It was eighteenth years ago when I first joined a Pagan group, at that time I was in my first year at the Social Sciences Graduation, and I knew a girl of the same course that told me about coven that she was part of, inviting me to join. I had never known anyone that really practiced Paganism until that, although I had been interested about the theme for many years before. That coven was a branch of Brazilian Golden Dawn, which the training was something like a mixture between Wicca and Shamanism, but I did not stay too much longer there, for I felt it was not my path.
For some years, I studied and practiced with some friends or alone, and at some point I reencountered an old member of that coven that had organized his own group with a different focus. This was a Traditional Paganism group, and despite of having that same Wicca mixture with Shamanism, was a little bit closer to what I was for and I had the liberty to choose a preferred culture. I stayed with them for three years, but my path and visions always took me to Celtic symbols and Deities, so I emphasised my studies in the Celtic path, it was at this point that I learned of ADF, twelve years ago.
I had been at that group for one year when I asked to do a special rite to devote myself to Manannán Mac Lir. On that day, I chosen the ritual name I use until today, Énbarr MacManannán. For that rite, I had to choose two godparents, and I chose an old friend and an Anthropology teacher of mine that was also a Strega witch and a lovely friend, but something happened at the day of the ritual. The sun was beautiful on that morning, but two hours before the rite, a wild storm hit and my teacher that lived in a croft was stuck at home. For me that storm was a sign of Manannán saying he wanted to be my godfather, and so I asked the Priest if it was possible and he said that it could. Only now, I understand that what I did that day was a Fosterage rite between Manannán Mac Lir and me.
From that day my link with Manannán Mac Lir and with a Celtic based religion only grew, as well as my interest in ADF and in Celtic Reconstructionism. It was in that group also that I met my husband, who was a History student at the local University at that time and connected with the Celtic path as well. As we began to date, we supported and helped each other to know and research Celtic culture and Druidism. It is not difficult to imagine that we as an Anthropologist and a Historian would easily find our thoughts to be very close of those of Celtic Reconstructionism, for we were used to looking at the past and at cultures with a critical eye and scientific methodology.
With time, we were getting distant from the path of that Traditional Paganism group, for they were still focused on Wicca and Shamanism, and we were then Celtic Polytheists, already finding our path on Irish ground. It was then that we left the group, and began our path alone, studying history, archaeology and myth. We do not recognize ourselves as Celtic Reconstructionists, but we were recognized as it by the one person that knew us. However, we were always more like ADF, because we understand the need of a Religion to be practiced and complete. We study a lot and we are really annoyed with the need of evidences, but we know that something must be created, all based in what would fit in Irish Celtic culture, of course, but still must be creating something new to have a full devotional religion.

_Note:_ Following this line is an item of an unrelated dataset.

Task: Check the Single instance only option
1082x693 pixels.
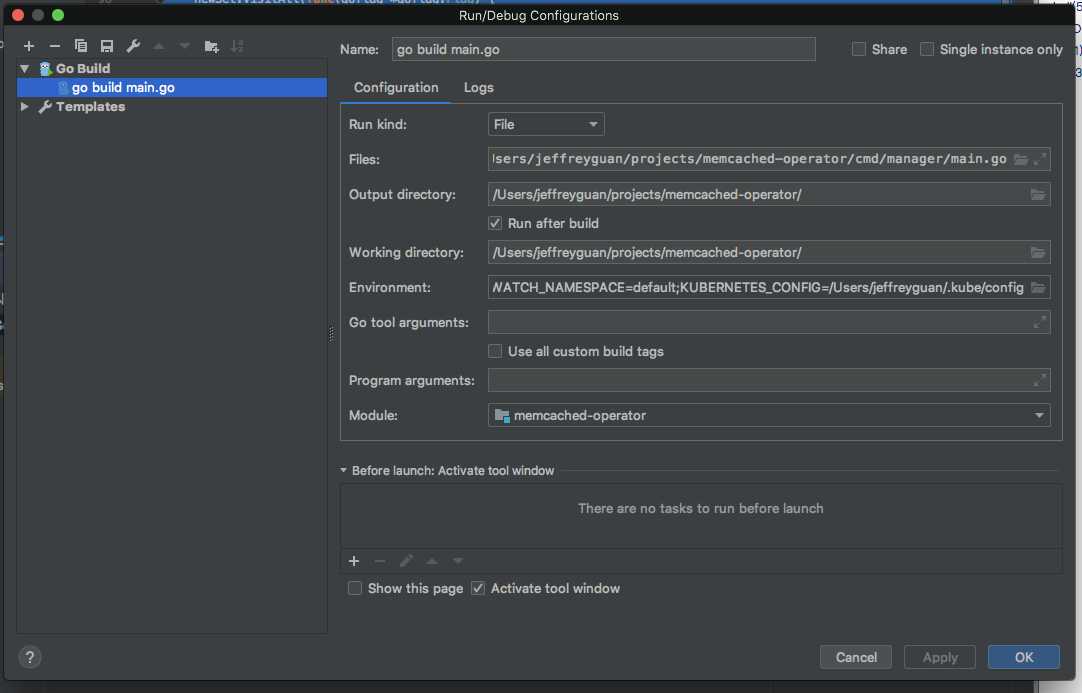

In 2006, we created our own group, the Fine Na Dairbre, but it was an idea more than a real group, for we did not have other members. We were still studying and creating things, so our group of two stayed secret until 2011, when we decided to open it to new members. To organize a group is a mixture of delight and frustration, delight for we met amazing people and frustration because of the “pagan scene” we have around us, full of people who hate us because we study, it seems that scholarship is a bad practice in some groups around here, and this bothered me for a long time. Nevertheless, I think I got used to it. In addition, our group grew a lot this last year and now I am more focused on our members than in what the rest of Brazilian Druidic groups think of us. It is also a little sad to live so far from others ADFers and to see the amazing things that happen at ADF in the United States, like festivals and retreats, only from distance.
I have been at ADF since 2009, although I knew it several years before, and I think I am more an ADFer than a Celtic Reconstructionist now, especially after the official connection of our group to ADF. Since I became a Protogrove organizer, I started to see me as an effective member of ADF, despite of the distance. In addition, as the group grows and I can see that what I studied and create of knowledge and practice is working and growing I feel that finally I found my place, with people who share the same path of me.